Il primo miracolo di Gesù in Galilea fu l’esorcismo di un indemoniato ed è anche il primo in terra pagana. Che gesto più concreto poteva esserci per dare corpo al discorso programmatico pronunciato a Nazaret (4,18-19)? Povertà, cecità, mancanza di libertà, oppressione, rappresentano i tentacoli del male con cui Gesù ha ingaggiato fin dagli inizi una lotta mortale. Luca ci regala in questo capitolo una narrazione unica, indimenticabile. A differenza dell’esorcismo di Cafarnao, questo avviene in pubblico, dopo lunghe trattative tra Gesù e i demoni che si sono impossessati di un abitante di quei territori.

Nella prima parte, prevale l’incontro tra Gesù e l’indemoniato, ma i veri protagonisti sono i demoni - un’intera legione! - che si rifiutano di abbandonare la loro preda, ridotta oramai a una bestia. Fiutando la loro sconfitta, cominciano a trattare con Gesù. Lui accetta le loro condizioni: li lascia entrare in una mandria di porci che pascolava nei paraggi. Sia i porci che il mare, in cui precipiteranno, erano considerati dimora di spiriti maligni. Ritornano da dove sono venuti, pronti a sferrare altri attacchi. Gli unici testimoni sono i mandriani i quali, fuggendo impauriti, diffondono una notizia tutt’altro che buona.

A loro insaputa, sono i messaggeri che fanno sì che la gente corra a vedere l’accaduto: l’indemoniato è ora vestito, sano di mente, seduto ai piedi di Gesù, posizione tipica del discepolo. Quel fatto prodigioso non suscita meraviglia o fede, quanto piuttosto paura, tant’è che lo supplicano di andarsene. Gesù cede alle loro richieste e se ne va. Eppure non tutto è finito. Il senso del racconto comincia a svelarsi solo alla fine. L’indemoniato, figura marginale nella prima parte, diventa colui che è in grado di interpretare quanto accaduto. Chiede a Gesù di restare con lui. Gesù non accetta, a riprova che ci sono molti modi per essere discepoli e messaggeri. Gli chiede invece di tornare a casa, luogo da cui i demoni l’avevano espropriato da tempo. Lì dovrà raccontare che quanto avvenuto in lui proviene da Dio.

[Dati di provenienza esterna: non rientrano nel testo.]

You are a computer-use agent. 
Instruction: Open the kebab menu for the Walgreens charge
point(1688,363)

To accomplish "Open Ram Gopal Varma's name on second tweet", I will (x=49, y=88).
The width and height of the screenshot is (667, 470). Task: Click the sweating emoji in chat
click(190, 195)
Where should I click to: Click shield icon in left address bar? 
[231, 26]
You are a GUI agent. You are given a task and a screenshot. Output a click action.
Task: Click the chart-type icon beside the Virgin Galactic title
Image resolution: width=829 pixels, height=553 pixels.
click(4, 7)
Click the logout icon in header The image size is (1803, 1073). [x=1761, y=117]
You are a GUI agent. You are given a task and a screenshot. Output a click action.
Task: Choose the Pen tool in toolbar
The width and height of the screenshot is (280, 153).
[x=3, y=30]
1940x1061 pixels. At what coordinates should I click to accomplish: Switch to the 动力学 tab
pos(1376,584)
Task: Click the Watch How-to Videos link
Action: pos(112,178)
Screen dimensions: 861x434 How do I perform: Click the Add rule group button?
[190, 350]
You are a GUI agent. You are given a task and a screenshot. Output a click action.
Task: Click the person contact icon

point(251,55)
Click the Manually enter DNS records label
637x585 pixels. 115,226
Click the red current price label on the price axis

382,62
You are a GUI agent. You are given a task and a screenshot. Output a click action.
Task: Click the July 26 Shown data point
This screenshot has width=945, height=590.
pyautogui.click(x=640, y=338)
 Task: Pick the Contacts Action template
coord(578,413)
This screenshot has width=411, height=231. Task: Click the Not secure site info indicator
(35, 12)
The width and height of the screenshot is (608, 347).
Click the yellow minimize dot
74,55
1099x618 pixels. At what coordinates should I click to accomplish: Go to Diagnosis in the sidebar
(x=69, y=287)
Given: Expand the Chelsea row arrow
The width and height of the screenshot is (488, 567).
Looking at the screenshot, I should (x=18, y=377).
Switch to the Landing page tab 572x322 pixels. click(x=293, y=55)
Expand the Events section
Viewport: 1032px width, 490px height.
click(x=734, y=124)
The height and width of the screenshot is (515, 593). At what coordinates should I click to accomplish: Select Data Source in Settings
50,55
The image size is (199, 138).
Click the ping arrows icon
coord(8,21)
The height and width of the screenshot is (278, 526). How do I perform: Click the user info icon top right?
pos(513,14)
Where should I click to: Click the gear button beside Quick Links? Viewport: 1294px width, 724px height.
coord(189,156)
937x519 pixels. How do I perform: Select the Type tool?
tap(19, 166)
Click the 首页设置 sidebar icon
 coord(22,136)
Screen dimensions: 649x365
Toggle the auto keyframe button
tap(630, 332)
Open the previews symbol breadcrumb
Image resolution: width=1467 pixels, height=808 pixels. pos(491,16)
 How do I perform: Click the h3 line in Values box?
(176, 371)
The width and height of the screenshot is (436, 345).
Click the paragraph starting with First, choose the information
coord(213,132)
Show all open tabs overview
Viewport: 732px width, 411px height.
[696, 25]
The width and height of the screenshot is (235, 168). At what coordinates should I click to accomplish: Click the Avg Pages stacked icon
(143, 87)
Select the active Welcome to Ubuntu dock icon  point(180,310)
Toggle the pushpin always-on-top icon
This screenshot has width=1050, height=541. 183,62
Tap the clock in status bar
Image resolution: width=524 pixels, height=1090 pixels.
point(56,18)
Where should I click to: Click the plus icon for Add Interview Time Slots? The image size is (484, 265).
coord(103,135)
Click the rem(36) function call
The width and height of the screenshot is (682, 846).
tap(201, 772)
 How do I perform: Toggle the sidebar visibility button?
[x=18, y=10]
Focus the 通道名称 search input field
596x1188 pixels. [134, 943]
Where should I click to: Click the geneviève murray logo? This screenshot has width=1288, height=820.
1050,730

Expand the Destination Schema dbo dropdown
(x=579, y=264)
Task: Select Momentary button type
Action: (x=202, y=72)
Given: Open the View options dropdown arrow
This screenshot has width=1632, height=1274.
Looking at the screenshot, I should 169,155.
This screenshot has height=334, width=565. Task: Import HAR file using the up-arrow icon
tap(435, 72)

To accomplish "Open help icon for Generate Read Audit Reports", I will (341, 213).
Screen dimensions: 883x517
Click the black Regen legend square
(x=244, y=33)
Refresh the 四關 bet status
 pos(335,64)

Se un fatto non viene narrato è come se non fosse mai accaduto. Tuttavia, una volta raccontato, c’è bisogno che qualcuno ne interpreti il senso: l’indemoniato è salvo, non solo liberato. La destra di Dio è quindi all’opera in Gesù. Un fatto si tramuta in racconto; il racconto, interpretato alla luce della fede, è narrato a chi non c’era. Qualcuno vi crederà. Non è questa la semplice trama che sottostà al sorgere e al propagarsi della buona notizia di Gesù?